Mit anderen Worten: Soldaten müssten mitunter die Voraussetzungen dafür schaffen, dass überhaupt humanitäre Hilfe geleistet werden kann. "Und die müssen wir dann leisten", weiß Lipovac. Deshalb habe sie in Bosnien auch keine Berührungsängste mit dem Militär gehabt.

Venro: Zusammenarbeit gefährdet Leben

Strikt gegen ein Zusammenwirken mit der Bundeswehr oder internationalen Truppen ist der Verband Entwicklungspolitik Deutscher Nichtregierungsorganisationen (Venro). Sprecher der Arbeitsgemeinschaft Afghanistan ist Robert Lindner.

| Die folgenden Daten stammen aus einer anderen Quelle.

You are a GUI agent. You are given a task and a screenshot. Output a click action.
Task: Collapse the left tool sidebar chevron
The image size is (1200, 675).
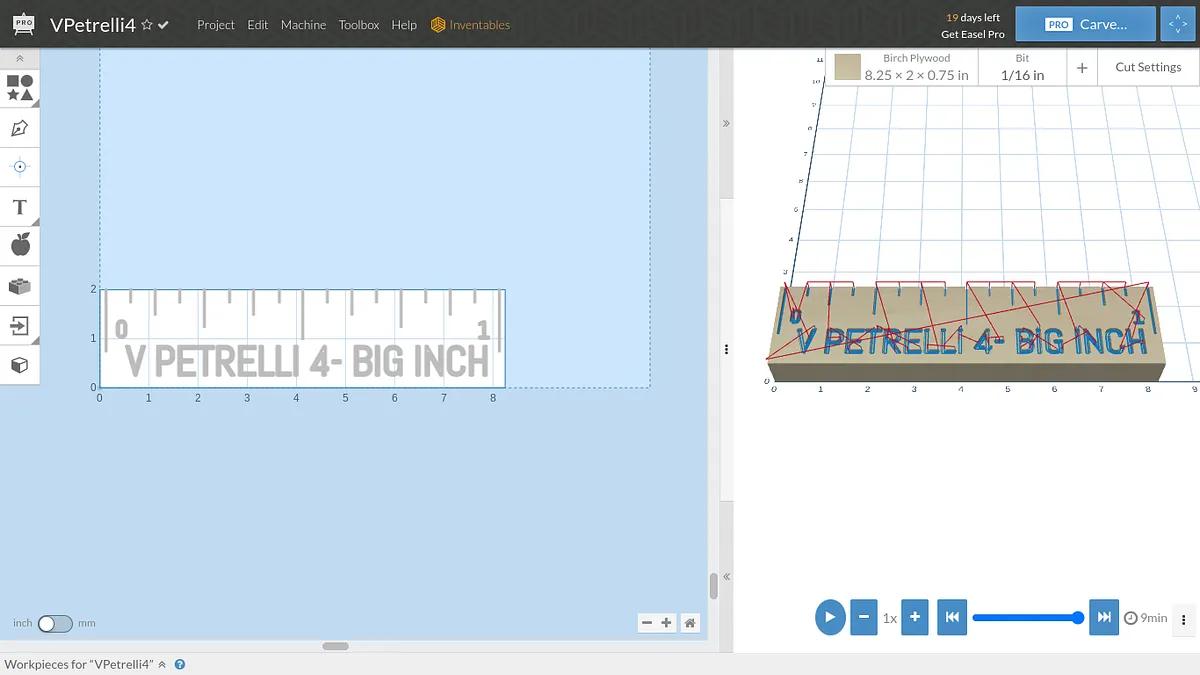[19, 58]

Er warnt vor einer Kooperation, egal ob es sich um heftig umkämpfte oder eher ruhige Regionen handele oder solche, in denen es nur wenige Projekte gibt, beispielsweise in Daikundi.

Dort wie überall sonst hätten militärische Wiederaufbauhelfer - so genannte Provincial Reconstruction Teams (PRTs) - nichts zu suchen. Das Leben ziviler Helfer sei ansonsten gefährdet. Autoritäten in der Provinz Daikundi hätten gewarnt: "Bitte keine Projekte von PRTs!" Man sollte schon darauf hören, was die Menschen in Afghanistan selber dazu sagen, rät Lindner.

Brigadegeneral Frank Leidenberger (Foto: AP)
Brigadegeneral Frank LeidenbergerBild: AP

Brigade-General Frank Leidenberger, der über jahrelange Afghanistan-Erfahrung verfügt, räumt Versäumnisse in der Vergangenheit ein. Kein Soldat habe sich darum gerissen Wiederaufbau zu leisten, das sei nicht die Aufgabe der Bundeswehr. Trotzdem sei man mitunter in diese Rolle geschlüpft - aus rein menschlichen Erwägungen. "Wir haben definitiv militärische Fehler gemacht, weil uns die zivil-humanitäre Lage, die Zusammenhänge der Entwicklungsarbeit nicht klar waren", bedauert Leidenberger. Es sei ja auch keiner da gewesen, mit dem er hätte reden können, beschreibt der Brigade-General die anfänglichen Defizite.

Konzept der vernetzten Sicherheit

Mit dem Konzept der so genannten vernetzten Sicherheit will das Nordatlantische Verteidigungsbündnis (Nato) die aus seiner Sicht nötigen Lehren für das weitere Afghanistan-Engagement ziehen. Für Konflikt- und Krisenbewältigung sei ein breites Spektrum an Instrumenten nötig, sagt Verteidigungsminister zu Guttenberg: diplomatische, entwicklungspolitische, wirtschaftliche, polizeiliche und erforderlichenfalls auch militärische.

Der Strategie-Wechsel, weg von der reinen Aufstandsbekämpfung, hin zu mehr Schutz und Sicherheit für die Bevölkerung, sei "sehr, sehr spät" gekommen. Man habe wertvolle Zeit verstreichen lassen, sei aber in der neuen Rolle als Sicherheits-Allianz "zumindest ein Stück weitergekommen", meint zu Guttenberg. Der Verteidigungsminister sieht es letztlich so, wie sein Brigade-General Frank Leidenberger: die zivil-militärische Zusammenarbeit sei "alternativlos".